The Missionary Oblates of Mary Immaculate serve poor and abandoned people in the United States and 70 countries around the world.

Another Oblate Saint (Sort of)

St. Peter Julian Eymard  by Mike Viola

St. Peter Julian EymardWhen the founder of the Missionary Oblates, St. Eugene de Mazenod, was canonized in 1995, most people assumed that he was the first member of the Missionary Oblates family to be so honored by the church.  But 33 years earlier another former Oblate was canonized a saint, a man who credited de Mazenod and the Missionary Oblates with fostering his vocation to the priesthood

Saint Peter Julian Eymard was born in France in 1811.  At the time of his First Communion, he knew he wanted to be a priest, but his father disapproved.  So the boy studied Latin on his own, with the encouragement of a Missionary Oblate priest, Fr. Touche.
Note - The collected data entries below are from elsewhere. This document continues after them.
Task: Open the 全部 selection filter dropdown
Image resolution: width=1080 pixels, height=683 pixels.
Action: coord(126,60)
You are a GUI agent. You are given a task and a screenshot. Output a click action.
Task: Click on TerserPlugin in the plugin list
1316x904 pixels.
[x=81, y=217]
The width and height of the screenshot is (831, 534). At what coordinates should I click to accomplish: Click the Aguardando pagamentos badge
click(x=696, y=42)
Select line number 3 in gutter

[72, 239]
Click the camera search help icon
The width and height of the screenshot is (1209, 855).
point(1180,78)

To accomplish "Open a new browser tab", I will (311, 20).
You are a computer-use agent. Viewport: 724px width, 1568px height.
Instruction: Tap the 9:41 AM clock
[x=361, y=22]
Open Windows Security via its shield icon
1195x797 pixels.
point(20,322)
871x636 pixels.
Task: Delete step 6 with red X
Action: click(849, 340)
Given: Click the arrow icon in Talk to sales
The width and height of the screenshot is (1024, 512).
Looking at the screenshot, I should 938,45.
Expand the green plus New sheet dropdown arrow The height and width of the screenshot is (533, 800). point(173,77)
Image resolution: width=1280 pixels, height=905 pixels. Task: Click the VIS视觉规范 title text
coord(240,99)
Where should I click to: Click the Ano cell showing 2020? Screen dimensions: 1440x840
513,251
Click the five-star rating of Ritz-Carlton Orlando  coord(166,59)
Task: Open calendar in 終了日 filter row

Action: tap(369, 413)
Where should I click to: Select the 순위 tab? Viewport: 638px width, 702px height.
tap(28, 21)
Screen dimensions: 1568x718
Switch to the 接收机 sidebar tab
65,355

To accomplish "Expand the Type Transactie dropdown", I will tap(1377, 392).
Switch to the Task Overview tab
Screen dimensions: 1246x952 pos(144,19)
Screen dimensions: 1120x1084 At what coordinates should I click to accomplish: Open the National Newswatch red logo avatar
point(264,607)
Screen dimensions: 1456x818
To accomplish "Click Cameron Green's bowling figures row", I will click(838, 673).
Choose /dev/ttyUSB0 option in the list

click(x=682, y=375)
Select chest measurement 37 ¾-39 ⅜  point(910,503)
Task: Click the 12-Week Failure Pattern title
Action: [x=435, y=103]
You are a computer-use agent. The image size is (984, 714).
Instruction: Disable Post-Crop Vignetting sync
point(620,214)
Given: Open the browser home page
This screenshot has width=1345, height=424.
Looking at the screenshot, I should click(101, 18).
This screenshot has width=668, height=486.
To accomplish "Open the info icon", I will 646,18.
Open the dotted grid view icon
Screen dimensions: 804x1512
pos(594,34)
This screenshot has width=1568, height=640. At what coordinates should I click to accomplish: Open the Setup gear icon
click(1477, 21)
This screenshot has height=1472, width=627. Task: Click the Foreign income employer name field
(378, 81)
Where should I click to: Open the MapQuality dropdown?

The young man persisted in his calling to the priesthood and eventually entered the novitiate of the Missionary Oblates, an order of priests that was just a few years old at the time.  Eymard was overjoyed and wrote the following about joining the Oblate family:

“I remember the day I entered the novitiate of the Oblates of Mary Immaculate as if it were yesterday.  The founder, Father Eugene de Mazenod, was very sick and we prayed for his recover…  It was here that I learned to make the Eucharist the center of my life and I grew in deeper love of Jesus in the Eucharist.”

But Eymard’s time at the novitiate was short as his health failed and he was sent home to die.  He recovered and with the help of Bishop de Mazneod was able to enter the diocesan seminary where he was ordained in 1834.  A few years later he joined the newly formed Marist Congregation where he rose quickly to important posts in the society.  He earned a reputation as an outstanding preacher of Eucharistic devotions, such as the Forty Hours.

Although he loved being part of the Marist community, Eymard felt called by God to establish his own community dedicated to promoting the glory and reign of Jesus through the Eucharist. In 1856 he was granted permission by Pope Pius IX to create the Congregation of the Blessed Sacrament.

One of the primary functions of the new congregation was to prepare people for First Communion, especially adults.  Eymard viewed the Eucharist as Christ’s gift of self out of love for us.  The congregation was not limited merely to the worship of the holy sacrament.  Members were also actively reaching out to those who were estranged from the church and to evangelize them.

The early years of the congregation were difficult.  There were times when the congregation was so poor that the priests and brothers had to receive food from a neighboring convent of sisters.

But through determination and perseverance the congregation began to take root.  After Fr. Eymard died in in 1868, the work of the congregation expanded prodigiously.  Today there are nearly 1,000 members ministering in 29 countries on six continents.

   In 1962 Pope John XXIII canonized Eymard at the end of the first session of the Second Vatican Council.  Pope John Paul II would later established August 2 as the feast day of St. Peter Julian Eymard, the Apostle of the Eucharist.